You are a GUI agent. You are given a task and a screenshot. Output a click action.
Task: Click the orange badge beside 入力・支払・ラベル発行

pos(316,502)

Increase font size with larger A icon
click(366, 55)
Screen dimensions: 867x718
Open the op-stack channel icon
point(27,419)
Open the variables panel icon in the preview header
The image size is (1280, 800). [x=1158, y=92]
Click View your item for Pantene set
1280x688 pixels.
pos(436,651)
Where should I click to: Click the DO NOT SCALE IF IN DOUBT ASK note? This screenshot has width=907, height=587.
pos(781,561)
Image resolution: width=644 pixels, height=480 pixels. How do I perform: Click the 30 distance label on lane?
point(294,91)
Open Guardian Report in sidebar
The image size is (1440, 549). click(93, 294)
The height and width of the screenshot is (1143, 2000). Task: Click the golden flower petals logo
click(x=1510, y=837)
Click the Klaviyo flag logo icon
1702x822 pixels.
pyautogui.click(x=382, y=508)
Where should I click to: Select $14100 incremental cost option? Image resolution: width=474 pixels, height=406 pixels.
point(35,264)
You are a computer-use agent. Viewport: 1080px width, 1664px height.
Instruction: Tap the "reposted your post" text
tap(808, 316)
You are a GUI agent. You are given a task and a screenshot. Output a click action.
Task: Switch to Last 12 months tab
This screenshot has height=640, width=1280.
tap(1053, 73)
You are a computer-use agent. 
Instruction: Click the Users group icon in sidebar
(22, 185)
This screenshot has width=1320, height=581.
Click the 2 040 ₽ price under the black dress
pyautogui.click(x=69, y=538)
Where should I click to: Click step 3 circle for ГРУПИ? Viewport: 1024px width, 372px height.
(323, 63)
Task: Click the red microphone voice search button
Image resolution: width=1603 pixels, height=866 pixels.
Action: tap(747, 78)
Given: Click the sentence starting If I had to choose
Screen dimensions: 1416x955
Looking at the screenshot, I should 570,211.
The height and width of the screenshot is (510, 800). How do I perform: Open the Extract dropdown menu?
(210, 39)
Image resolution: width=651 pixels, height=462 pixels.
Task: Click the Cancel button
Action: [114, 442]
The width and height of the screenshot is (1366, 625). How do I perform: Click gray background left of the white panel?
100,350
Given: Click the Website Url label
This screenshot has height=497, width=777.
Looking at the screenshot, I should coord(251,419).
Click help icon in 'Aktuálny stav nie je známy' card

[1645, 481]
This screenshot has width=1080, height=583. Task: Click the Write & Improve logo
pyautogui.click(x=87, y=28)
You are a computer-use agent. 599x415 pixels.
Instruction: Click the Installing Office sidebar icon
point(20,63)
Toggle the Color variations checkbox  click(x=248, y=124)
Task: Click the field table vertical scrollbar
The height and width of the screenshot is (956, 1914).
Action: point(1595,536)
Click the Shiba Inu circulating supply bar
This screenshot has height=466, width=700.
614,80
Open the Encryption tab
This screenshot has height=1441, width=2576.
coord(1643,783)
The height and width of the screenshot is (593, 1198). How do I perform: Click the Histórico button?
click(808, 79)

▬▬▬▬▬▬

## [Directions for this task]
Which lines of the data above contain the word "your"? Copy each of them.

## [Expected answer]
Click View your item for Pantene set
Instruction: Tap the "reposted your post" text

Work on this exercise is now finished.